13. The only remaining question is one of limitation. That has not been expressly dealt with by the lower appellate Court, though it is dealt with by the first Court. The suit is governed by Article 120, being a suit for a declaration that the shares are the property of the plaintiff and not of his son. The period from which limitation under Article 120 is to be reckoned is, of course, in view of the nature of the article, the date when the right to sue accrued. The first Court, in dealing with this matter, has held that the right to sue accrued when the bank refused to grant the plaintiff's request to enter his name in the register of shareholders on 6th June 1918. It has now been argued that the receipt of the dividends by the son for eight years up to his death in 1922 would furnish a starting point of limitation. That point also does not seem to have been made in the Courts below. The learned Judge of the appellate Court has referred on p. 2 to the bank's refusal by Ex. 57 to issue a consolidated certificate for the shares in dispute and for twenty two other shares purchased by the plaintiff in May 1918. The rejection was on 6th June 19l8. It was only after the plaintiff served the bank with a notice calling upon the bank not to pay the dividends to the son and tolling them that the transaction was benami and that ho was going to file a suit for such a declaration, that the bank advanced money to the son on the joint security of the shares and of one of his clerks, and even before us it has been admitted on behalf of the appellant that the question of estoppel does not arise. Otherwise, there would have been the question of estoppel inasmuch as the shares were bought by the plaintiff in the name of the son. In these circumstances, I think that the right to sue must be taken to have accrued at the time when the bank in June 1918 definitely refused to enter the name of the plaintiff as the shareholder in respect of these shares along with the other shares purchased by him, and this being so, the suit is not barred by limitation.

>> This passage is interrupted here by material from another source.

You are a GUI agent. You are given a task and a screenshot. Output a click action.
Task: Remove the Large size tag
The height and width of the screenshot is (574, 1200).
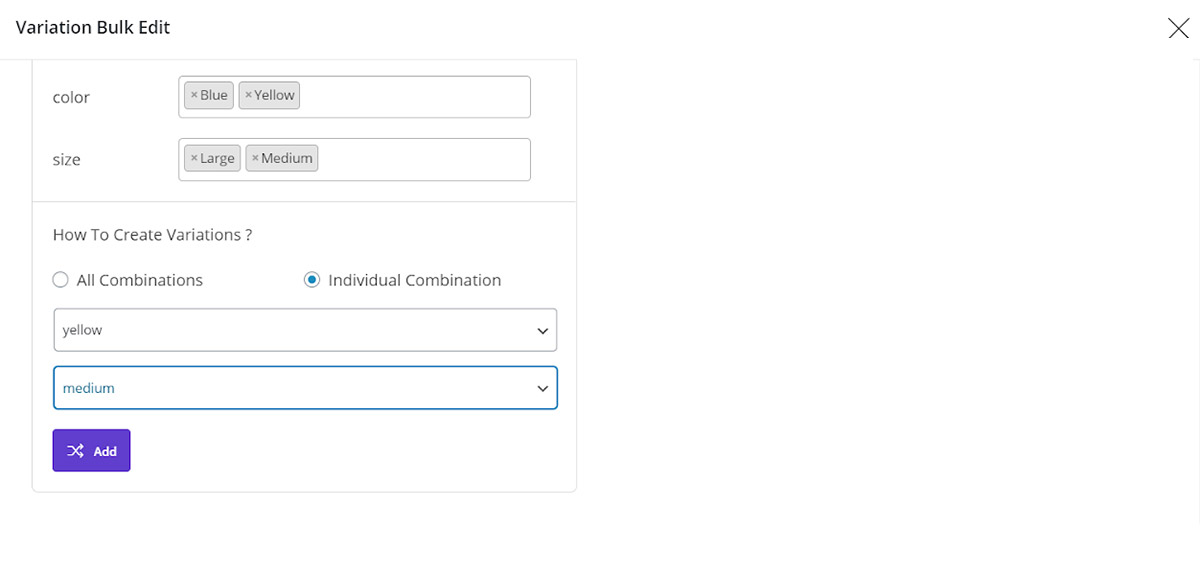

14. At the fag end of the case in reply the learned advocate for the appellant has raised the question Under Sections 29 and 33, Companies Act, as to the bank not recognizing any trust. There is no evidence on the record, but we assume that the bank is registered under the Companies Act, and therefore Under Sections 29 and 33, Companies Act, the bank is not obliged to recognize a trust, but that would not prevent the Court from recognizing a trust in a suit in which evidence of the trust is forthcoming and that is done by the Chancery Court in England. I may refer to the case of Binney v. The Ince Hall Coal & Cannel Company [1866] 35 L.J. Ch. 363 and also to the case of Bank of N.T. Butterfield & Son Ltd. v. Golinsky [1926] A.C. 733. I find these cases in. Dr. Khergamvala's Indian Companies Act, Edn. 2, p. 48. In these circumstances, I think there is no reason why the plaintiff should not be considered to be the owner of these shares and should not be given the declaration which he seeks.

15. I am of opinion therefore that this appeal should be dismissed with costs.